I guess another way of dealing with the dance elements in baroque opera is to dance the whole thing. That’s what Mark Morris Dance Group do with this 1995 version of Purcell’s Dido and Aeneas. The work is performed as a modern dance piece with the singers off stage. As it’s a film rather than a record of a live performance, the singers can be, and are, occasionally pulled into the visuals.

The piece is played out on an elegant blue and grey stage and backdrop with a (very) few white props as required and all the dancers are dressed very simply in black so the look is very spare but very elegant. The choreography (by Mark Morris) is of a school of modern dance that I don’t really understand. It’s almost like a parody of one’s idea of modern dance. At times overly literal, at others very jerky and inelegant. It certainly doesn’t have much in common with ballet, even of the more abstract modern variety. In this case it’s not helped by Morris himself dancing both Dido and the Sorceress. Some might find this bold and exciting. I think he just looks like a very unconvincing transvestite and I’ve see more than a few of those! So, no, this approach doesn’t work for me.

Musically it’s not bad. Jennifer Lane sings Dido and the Sorceress. She’s fine as Dido though not in the same class as Connolly or Ewing. She, along with the two witches, witch it up more than I care for in the witchy bits.
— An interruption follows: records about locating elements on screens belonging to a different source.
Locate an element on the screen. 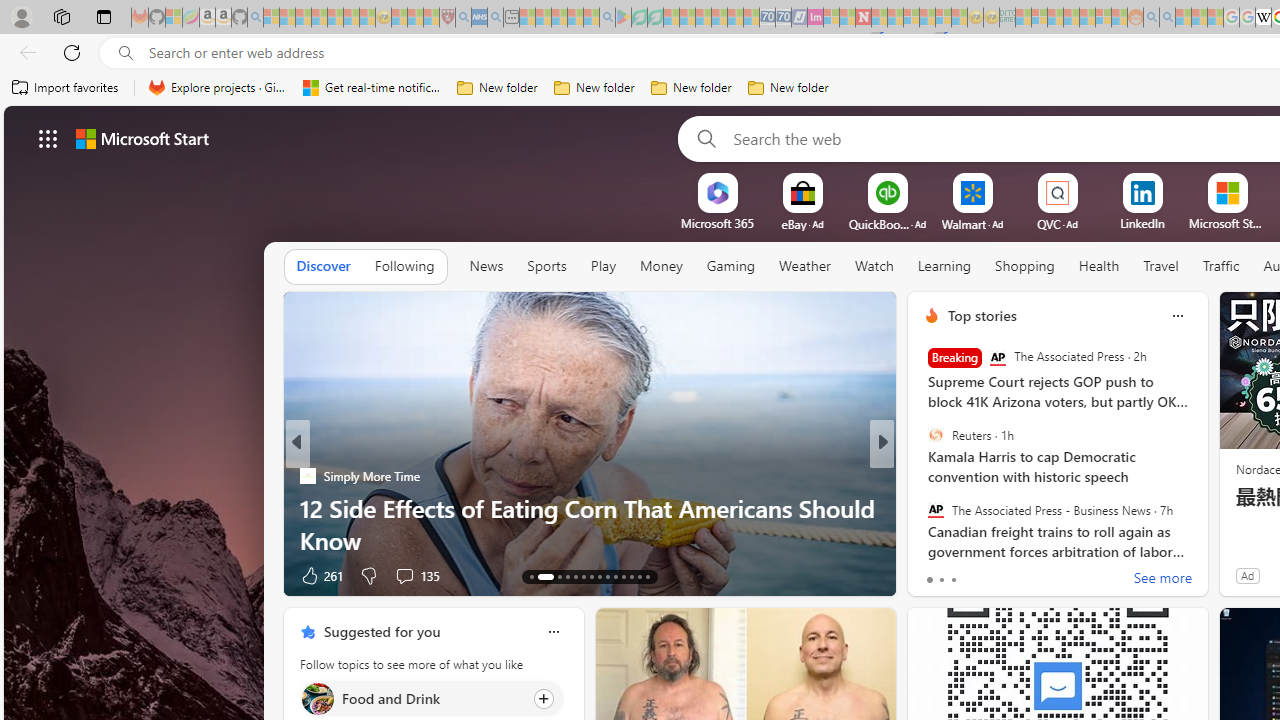  'Learning' is located at coordinates (943, 266).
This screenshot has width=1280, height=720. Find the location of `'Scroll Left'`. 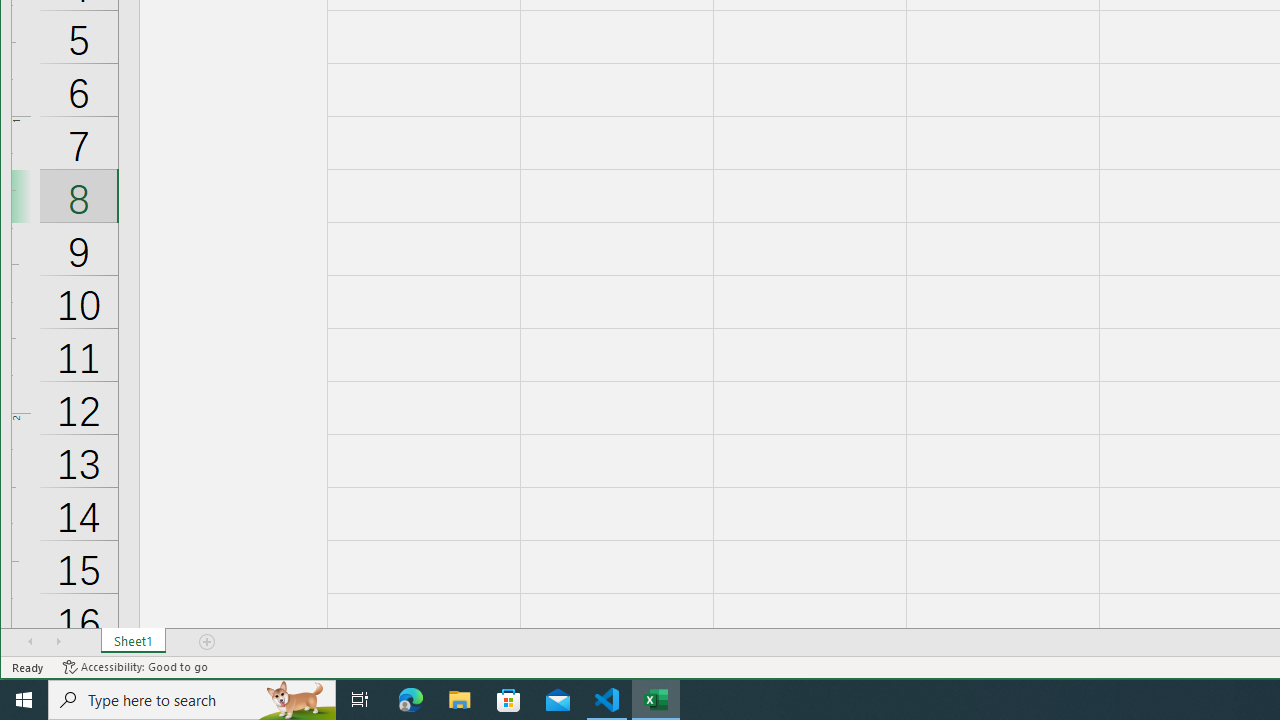

'Scroll Left' is located at coordinates (30, 641).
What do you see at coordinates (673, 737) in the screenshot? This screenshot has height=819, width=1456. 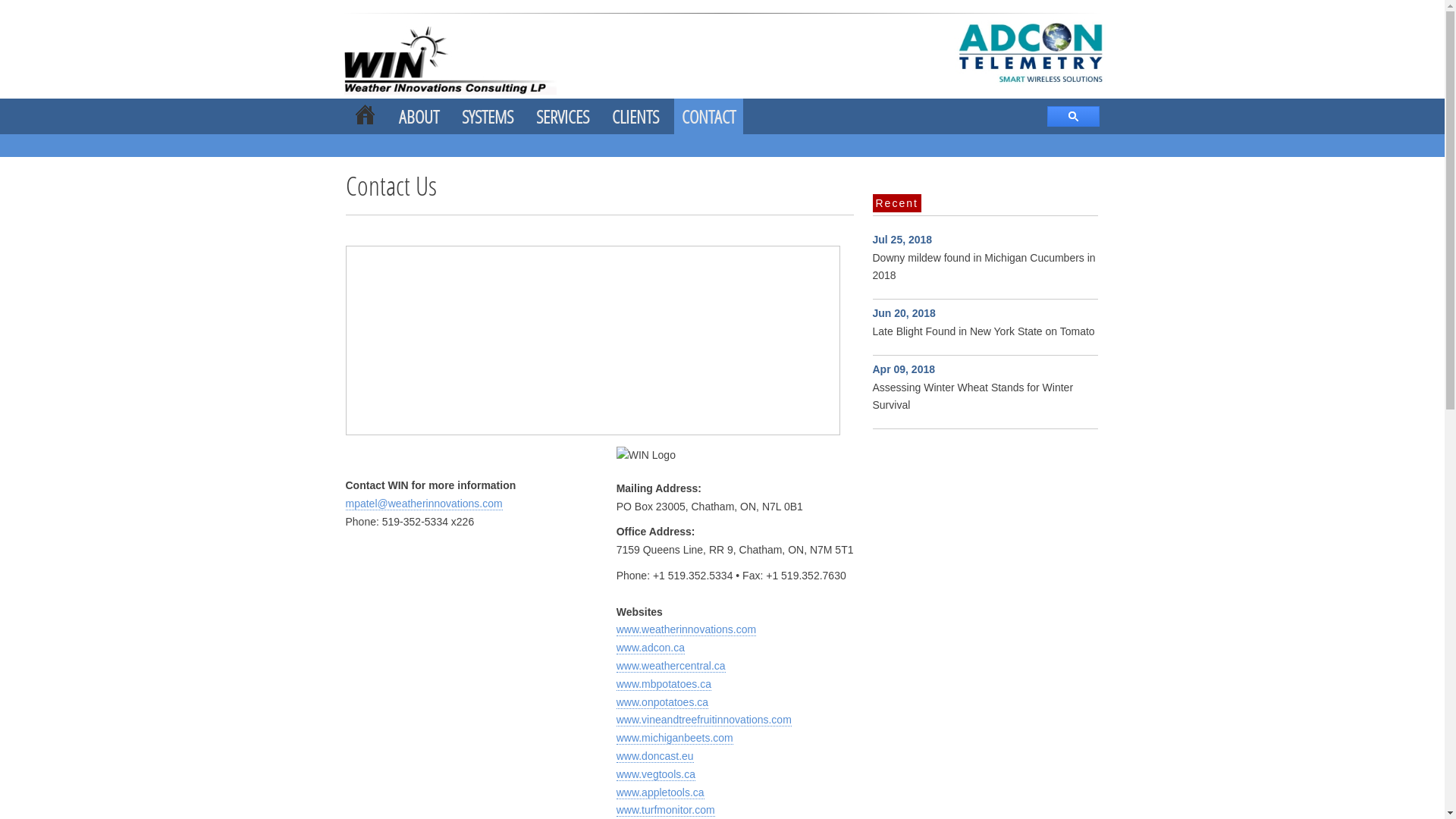 I see `'www.michiganbeets.com'` at bounding box center [673, 737].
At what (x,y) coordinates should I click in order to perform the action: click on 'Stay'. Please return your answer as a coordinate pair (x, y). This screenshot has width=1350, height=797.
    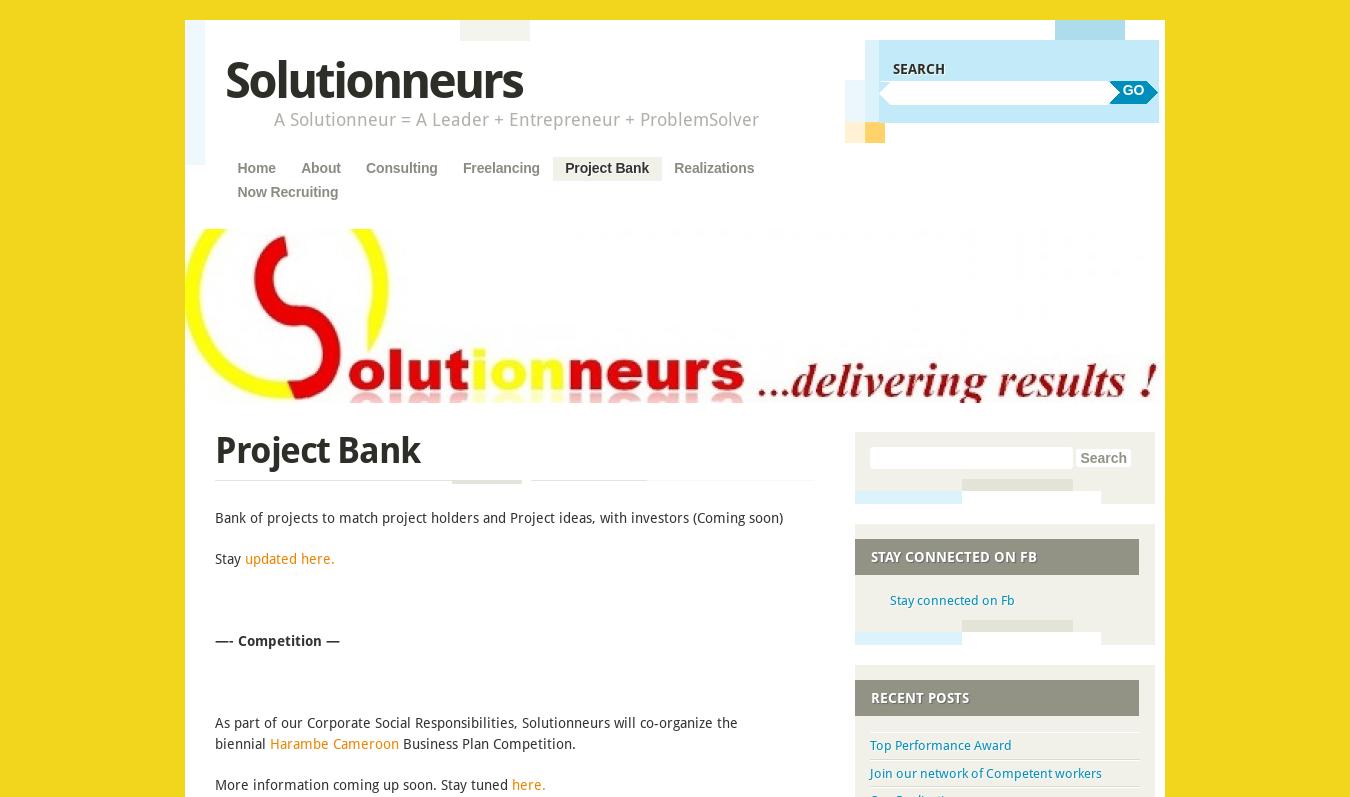
    Looking at the image, I should click on (227, 558).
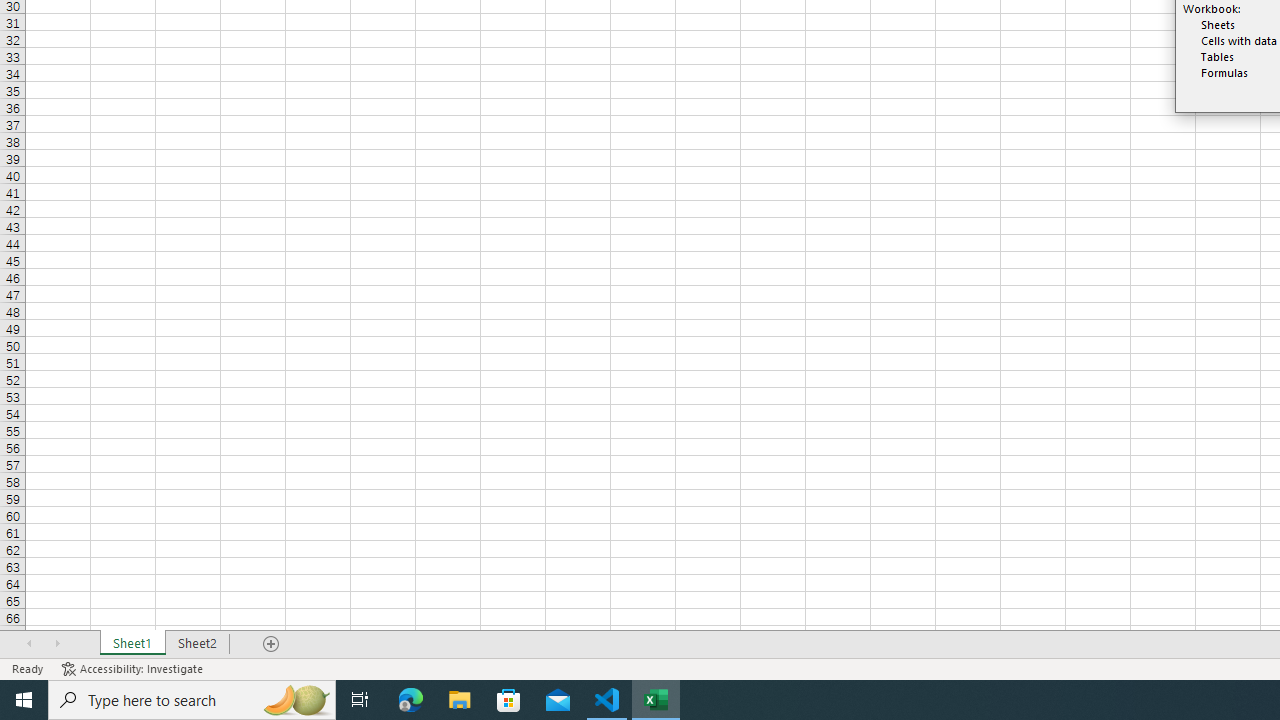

Russell Braun is Aeneas and he’s more lyrical and less gruff than is often the case. The Belinda is Ann Monoyios and, to be honest, she doesn’t sound entirely secure in the role. Mercury is sung by a soprano (uncredited) which is a bit odd and jarring. Tafelmusik supply the orchestra and chorus and are as good as you might expect. I think Jeanne Lamon is conducting but it’s not entirely clear from the disc or the package.

The filming is very good with the singers and chorus being effectively, if infrequently, inserted into the picture. The video quality is standard DVD with hard coded English subtitles. Dolby 2.0 is the only sound option. Documentation is minimal.


I think this one is strictly for the Mark Morris fans.